Two on our doorstep are Watsons Real Estate and Smart Properties. Spanish Estate Agents, properties for sale in La Marina and Guardamar, Alicante. maybe not all of your area covered but certainly Rojales will be.


----------



## chardonnay (Nov 12, 2015)

Many Thanks for your help will check these out


----------



## Tracey W (Oct 24, 2014)

Hi Christina & John. If you go a bit inland you will get a lot more for your money. Check out Fabfincas - they have lots of properties inland. Their website is www.fabfincas.com


----------



## chardonnay (Nov 12, 2015)

*Thanks*

Hi Tracey,

Many thanks for your help will check out the site.

Christina


----------



## sdj101 (Apr 11, 2015)

Hi Christina, I cannot send you a PM until you have more posts. We live in Tavistock so not far from you.

We can recommend a great Agent who will show you properties that you want to see not what they want you to see. His name is Paul Newton. [email protected] Once you have enough posts I can send his phone details plus my phone details if you wish to chat about it etc. but out of the 4 agents we dealt with, he scored 10 out of 10. The closest to that score was 7!!!

If you contact him, just mention Sandra and he will know to take even better care of you!!!!


----------



## XTreme (May 17, 2008)

Well worth you speaking to Michel at LaCasaBlanca Estates!

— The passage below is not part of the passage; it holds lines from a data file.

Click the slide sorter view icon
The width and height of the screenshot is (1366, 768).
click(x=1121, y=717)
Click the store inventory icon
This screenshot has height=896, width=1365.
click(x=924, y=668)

He's a very genuine guy, been there a very long time and is multilingual in numerous languages. Very professional.


----------



## chardonnay (Nov 12, 2015)

Hi, 

Many thanks for your help Sandra much appreciated. I shall contact Paul at Keysol and hopefully when I get more posts will be able to exchange contact details.

Christina


----------



## chardonnay (Nov 12, 2015)

Many thanks for your help


----------



## sdj101 (Apr 11, 2015)

chardonnay said:


> Hi,
> 
> Many thanks for your help Sandra much appreciated. I shall contact Paul at Keysol and hopefully when I get more posts will be able to exchange contact details.
> 
> Christina


I have sent you a private message so hopefully now you have 5 posts under your belt you will get it!!! I am allowed to put Paul's number on here so it is 34 609 219 042.

Good luck.


----------



## Heath64 (Apr 13, 2016)

Hi Christina and John, 
Hubby and I have just returned from a viewing holiday in Costa Blanca. We used two great estate agents ( Craig from Smartsell,(Playa Flamenca) and Nick via Home Espana. Both went above board to help us. On our very last day we found our house in Playa Flamenca. Just going through all the process of buying after our offer was accepted. Good luck.
Heather


----------



## GraemeP (Oct 16, 2014)

We bought our house in Torre (on the beach 10kM from La Zenia from Kinu5 (can post links but add .com after the name!) 
Excellent after sales help as well.


----------



## chardonnay (Nov 12, 2015)

Many Thanks for your help.


----------



## chardonnay (Nov 12, 2015)

Many Thanks for you help will check these out.


----------



## cllve (Apr 19, 2016)

Don't worry. Every cluster of shops and bars has at least one estate agent nestled in amongst them desperate to sell to you. I live in Los Dolses and absolutely love the area, but I'm sure others will hate it. Such is life! There is plenty of property to choose from. Enjoy your search.


----------



## chardonnay (Nov 12, 2015)

Thanks for the advice we have arranged a couple of viewings in advance but like you say will get out there and see the areas and see what estate agents are about.

Many Thanks for your reply
Christina


----------